AK Parti Genel Başkanı ve Başbakan Ahmet Davutoğlu, "7 Haziran seçimleri, Türkiye'nin zaafını değil gücünü göstermiştir. 7 Haziran seçimleri bu ülkede yerleşik siyasi sistem anlamında demokrasinin ne kadar sağlam temellere oturduğunu göstermiştir" dedi.
Başbakan Davutoğlu, Parti Genel Merkezinde Dış İlişkiler Başkanlığı tarafından bu yıl 8'incisi düzenlenen iftar yemeğinde büyükelçilerle bir araya geldi.
Türkiye'nin hiçbir zaman kendi halkına zulmeden bir rejimle dostluk ilişkisi kurmadığını ve hiçbir terör örgütüne şu veya bu stratejik çıkarı için oportünistçe yaklaşmak gibi bir zillete düşmediğini belirten Davutoğlu, Suriye politikasının da açık ve net olduğunu vurguladı.

- Veri Kümesi Girdileri:
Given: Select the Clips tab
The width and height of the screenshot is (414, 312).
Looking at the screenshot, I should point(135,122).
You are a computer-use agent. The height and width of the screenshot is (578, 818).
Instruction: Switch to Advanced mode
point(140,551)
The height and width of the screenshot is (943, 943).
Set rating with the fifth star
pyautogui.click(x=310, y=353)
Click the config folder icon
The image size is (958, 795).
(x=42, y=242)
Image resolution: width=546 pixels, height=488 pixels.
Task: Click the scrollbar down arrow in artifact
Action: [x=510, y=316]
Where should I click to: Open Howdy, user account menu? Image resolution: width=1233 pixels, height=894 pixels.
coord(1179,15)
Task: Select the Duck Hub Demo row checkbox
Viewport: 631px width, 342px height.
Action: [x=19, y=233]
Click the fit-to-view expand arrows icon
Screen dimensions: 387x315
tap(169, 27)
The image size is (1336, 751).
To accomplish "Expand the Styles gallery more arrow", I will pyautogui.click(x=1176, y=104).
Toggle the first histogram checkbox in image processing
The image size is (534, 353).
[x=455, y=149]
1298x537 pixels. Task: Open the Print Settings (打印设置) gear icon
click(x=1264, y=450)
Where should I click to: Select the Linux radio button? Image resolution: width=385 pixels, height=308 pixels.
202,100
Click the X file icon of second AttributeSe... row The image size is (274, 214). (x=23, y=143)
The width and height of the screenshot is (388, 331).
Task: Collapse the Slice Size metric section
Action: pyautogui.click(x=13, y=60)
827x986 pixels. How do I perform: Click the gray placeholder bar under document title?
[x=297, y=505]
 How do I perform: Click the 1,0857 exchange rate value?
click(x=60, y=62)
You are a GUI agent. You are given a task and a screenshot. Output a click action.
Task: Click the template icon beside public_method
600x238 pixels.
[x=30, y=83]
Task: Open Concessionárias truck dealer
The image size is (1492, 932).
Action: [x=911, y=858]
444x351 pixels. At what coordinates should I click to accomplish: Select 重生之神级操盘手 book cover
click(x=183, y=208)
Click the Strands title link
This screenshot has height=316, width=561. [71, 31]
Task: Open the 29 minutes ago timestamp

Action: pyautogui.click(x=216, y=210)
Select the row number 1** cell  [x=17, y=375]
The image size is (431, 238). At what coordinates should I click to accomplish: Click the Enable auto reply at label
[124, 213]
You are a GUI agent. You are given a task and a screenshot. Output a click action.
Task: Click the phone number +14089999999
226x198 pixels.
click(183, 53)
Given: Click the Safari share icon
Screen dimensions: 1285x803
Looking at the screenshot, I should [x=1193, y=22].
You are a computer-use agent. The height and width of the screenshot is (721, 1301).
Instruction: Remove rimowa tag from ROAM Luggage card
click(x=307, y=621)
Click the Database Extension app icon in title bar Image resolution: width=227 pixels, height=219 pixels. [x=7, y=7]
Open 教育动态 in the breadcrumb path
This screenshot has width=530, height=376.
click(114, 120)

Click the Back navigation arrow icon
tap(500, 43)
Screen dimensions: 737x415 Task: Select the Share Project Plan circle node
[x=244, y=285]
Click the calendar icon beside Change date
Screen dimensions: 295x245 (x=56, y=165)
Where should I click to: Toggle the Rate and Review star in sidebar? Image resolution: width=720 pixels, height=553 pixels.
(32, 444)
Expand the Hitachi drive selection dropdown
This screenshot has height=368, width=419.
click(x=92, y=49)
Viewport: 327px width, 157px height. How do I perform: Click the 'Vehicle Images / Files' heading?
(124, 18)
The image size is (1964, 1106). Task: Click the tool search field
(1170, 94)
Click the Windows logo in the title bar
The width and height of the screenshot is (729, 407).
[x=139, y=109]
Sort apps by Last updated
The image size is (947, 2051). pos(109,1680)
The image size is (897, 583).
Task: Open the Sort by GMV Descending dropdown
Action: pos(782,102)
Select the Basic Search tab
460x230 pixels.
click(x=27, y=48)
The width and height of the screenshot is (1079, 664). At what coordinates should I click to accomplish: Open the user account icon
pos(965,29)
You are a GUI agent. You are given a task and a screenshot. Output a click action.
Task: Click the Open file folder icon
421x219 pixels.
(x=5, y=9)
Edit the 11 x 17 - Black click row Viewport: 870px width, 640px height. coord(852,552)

- Problemler ve Görevler:
1/ Verilen metne göre aşağıdakileri yanıtlayın:
(a) Ahmet Davutoğlu metinde hangi iki unvanla anılıyor?
(b) Büyükelçilerle buluşulan iftar yemeğini hangi birim düzenledi ve bu yemek bu yıl kaçıncı kez düzenlendi?
(c) Davutoğlu hangi ülkeye yönelik politikanın açık ve net olduğunu vurguladı?
2/ Girdilerde "Viewport: 327px width, 157px" ifadesini içeren satırdan girdilerin sonuna kadar her şeyi, "Viewport" yerine "Display area" koyarak yeniden yazın. Başka hiçbir şeyi değiştirmeyin.
Verilen metin ile girdiler arasında herhangi bir bağlantı bulunmamaktadır.

- Görev Çözümleri:
1/
(a) AK Parti Genel Başkanı ve Başbakan.
(b) Dış İlişkiler Başkanlığı; bu yıl 8'incisi düzenlendi.
(c) Suriye.

2/
Display area: 327px width, 157px height. How do I perform: Click the 'Vehicle Images / Files' heading?
(124, 18)
The image size is (1964, 1106). Task: Click the tool search field
(1170, 94)
Click the Windows logo in the title bar
The width and height of the screenshot is (729, 407).
[x=139, y=109]
Sort apps by Last updated
The image size is (947, 2051). pos(109,1680)
The image size is (897, 583).
Task: Open the Sort by GMV Descending dropdown
Action: pos(782,102)
Select the Basic Search tab
460x230 pixels.
click(x=27, y=48)
The width and height of the screenshot is (1079, 664). At what coordinates should I click to accomplish: Open the user account icon
pos(965,29)
You are a GUI agent. You are given a task and a screenshot. Output a click action.
Task: Click the Open file folder icon
421x219 pixels.
(x=5, y=9)
Edit the 11 x 17 - Black click row Display area: 870px width, 640px height. coord(852,552)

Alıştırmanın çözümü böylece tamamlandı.